Yes, definitely. It is there on the card. This year probably, what will happen [indiscernible] because now we're preparing the [indiscernible]. And once we try to submit the samples, getting it there in the publish and approvals and all, I think, this time definitely

Okay. Sir, by when and what is the topline that you expect to be done [indiscernible] phase?

It is a very small quantity. We have currently 1,000 liters [indiscernible]. So I don't think we'll have any substantial from this [indiscernible] But yes, anyhow measure you have [indiscernible] you need to get established yourself and get it accrued vendor. That major work will be completed before our commercial facility put into the operation. Otherwise, that will take more time. Here, what we are trying to do with existing facility completely [indiscernible] the samples to the customers, getting it approved in their formulation and start the commercial supply [indiscernible]
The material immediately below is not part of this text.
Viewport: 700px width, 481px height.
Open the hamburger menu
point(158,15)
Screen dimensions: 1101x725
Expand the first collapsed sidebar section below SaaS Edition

Okay. Okay, sir. And sir, in terms of CDMO for the biological piece, where are we currently? Are we expecting the revenues to flow? If they are flowing, what would they will be?

Yes. Definitely, the CDMO is the biggest opportunity into the biologics. We are continuing to explore this. We have some good yields are also coming into that.

I will get back to you offline for the CapEx on the Albumin part of the business.

[Operator Instructions] As there are no further questions, I would now like to hand the conference over to the management for closing comments.

Thanks a lot everybody for coming and joining the call. We hope to continue with the good performance that we have had this quarter, and we will keep in touch with you and keep updating you about the progress of the business that we have. Thanks a lot.

Thank you.

Thank you. Ladies and gentlemen, that concludes this conference. Thank you for joining us, and you may now disconnect your lines.